[begin Provided records]

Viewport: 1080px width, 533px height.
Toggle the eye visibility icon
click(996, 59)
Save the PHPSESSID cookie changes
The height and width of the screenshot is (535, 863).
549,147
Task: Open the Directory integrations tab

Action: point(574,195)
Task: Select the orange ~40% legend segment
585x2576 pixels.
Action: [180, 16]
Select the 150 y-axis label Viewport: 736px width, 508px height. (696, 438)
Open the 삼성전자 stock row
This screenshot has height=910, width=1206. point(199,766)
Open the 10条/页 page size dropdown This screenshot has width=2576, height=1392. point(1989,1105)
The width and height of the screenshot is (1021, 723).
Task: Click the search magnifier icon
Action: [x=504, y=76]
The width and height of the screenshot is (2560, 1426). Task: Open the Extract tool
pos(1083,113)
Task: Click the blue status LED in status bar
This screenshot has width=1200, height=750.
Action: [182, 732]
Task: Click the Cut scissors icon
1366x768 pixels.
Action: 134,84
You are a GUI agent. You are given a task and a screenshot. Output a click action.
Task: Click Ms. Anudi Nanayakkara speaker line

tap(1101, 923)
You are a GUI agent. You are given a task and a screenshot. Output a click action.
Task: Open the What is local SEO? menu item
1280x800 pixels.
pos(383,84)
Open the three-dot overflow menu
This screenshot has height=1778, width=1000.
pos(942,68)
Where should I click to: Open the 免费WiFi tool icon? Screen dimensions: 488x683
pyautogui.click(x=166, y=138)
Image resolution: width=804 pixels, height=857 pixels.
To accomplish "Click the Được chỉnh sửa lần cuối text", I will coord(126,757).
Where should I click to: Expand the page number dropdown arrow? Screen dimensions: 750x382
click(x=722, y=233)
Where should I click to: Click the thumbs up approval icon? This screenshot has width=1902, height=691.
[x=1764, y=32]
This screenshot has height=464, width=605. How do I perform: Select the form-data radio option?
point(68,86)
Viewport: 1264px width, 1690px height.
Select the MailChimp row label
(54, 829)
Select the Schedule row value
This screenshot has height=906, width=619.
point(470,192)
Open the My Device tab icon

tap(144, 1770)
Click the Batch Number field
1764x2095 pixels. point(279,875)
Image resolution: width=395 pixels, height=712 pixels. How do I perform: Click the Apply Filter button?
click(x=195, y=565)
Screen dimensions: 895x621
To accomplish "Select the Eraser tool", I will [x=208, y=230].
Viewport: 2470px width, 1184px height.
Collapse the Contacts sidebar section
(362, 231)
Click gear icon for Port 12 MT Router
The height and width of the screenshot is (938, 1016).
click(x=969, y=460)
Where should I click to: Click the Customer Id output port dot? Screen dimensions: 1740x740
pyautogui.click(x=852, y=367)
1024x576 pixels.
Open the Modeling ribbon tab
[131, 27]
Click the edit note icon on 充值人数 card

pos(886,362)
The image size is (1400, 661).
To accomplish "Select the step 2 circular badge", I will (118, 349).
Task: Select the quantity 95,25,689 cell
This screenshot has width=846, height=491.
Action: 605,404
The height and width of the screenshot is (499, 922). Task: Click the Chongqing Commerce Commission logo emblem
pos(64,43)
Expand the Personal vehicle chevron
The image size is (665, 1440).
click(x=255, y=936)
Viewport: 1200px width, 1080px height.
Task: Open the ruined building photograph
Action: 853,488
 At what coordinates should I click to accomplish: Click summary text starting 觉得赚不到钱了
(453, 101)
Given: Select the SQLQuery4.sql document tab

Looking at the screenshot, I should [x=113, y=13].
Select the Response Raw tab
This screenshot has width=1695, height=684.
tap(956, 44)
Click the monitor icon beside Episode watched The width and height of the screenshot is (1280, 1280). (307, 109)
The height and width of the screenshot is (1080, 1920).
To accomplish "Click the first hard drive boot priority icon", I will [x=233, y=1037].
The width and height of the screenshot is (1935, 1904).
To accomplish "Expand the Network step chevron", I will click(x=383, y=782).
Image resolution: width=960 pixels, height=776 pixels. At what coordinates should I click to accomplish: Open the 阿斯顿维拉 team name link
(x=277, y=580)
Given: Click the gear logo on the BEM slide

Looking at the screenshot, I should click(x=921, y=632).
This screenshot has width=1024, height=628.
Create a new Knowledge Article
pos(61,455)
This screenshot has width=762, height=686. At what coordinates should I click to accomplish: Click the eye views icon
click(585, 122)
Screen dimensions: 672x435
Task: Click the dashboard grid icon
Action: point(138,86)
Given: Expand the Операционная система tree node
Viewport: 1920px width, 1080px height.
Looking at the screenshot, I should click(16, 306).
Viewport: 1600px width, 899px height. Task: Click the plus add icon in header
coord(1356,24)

[end Provided records]

▸ Short problem
Which lines of the rows contain the string "Select"? List every such line in full, matching case exactly.

▸ Solution to this task
Task: Select the orange ~40% legend segment
Select the 150 y-axis label Viewport: 736px width, 508px height. (696, 438)
This screenshot has height=464, width=605. How do I perform: Select the form-data radio option?
Select the MailChimp row label
Select the Schedule row value
To accomplish "Select the Eraser tool", I will [x=208, y=230].
To accomplish "Select the step 2 circular badge", I will (118, 349).
Task: Select the quantity 95,25,689 cell
Given: Select the SQLQuery4.sql document tab
Select the Response Raw tab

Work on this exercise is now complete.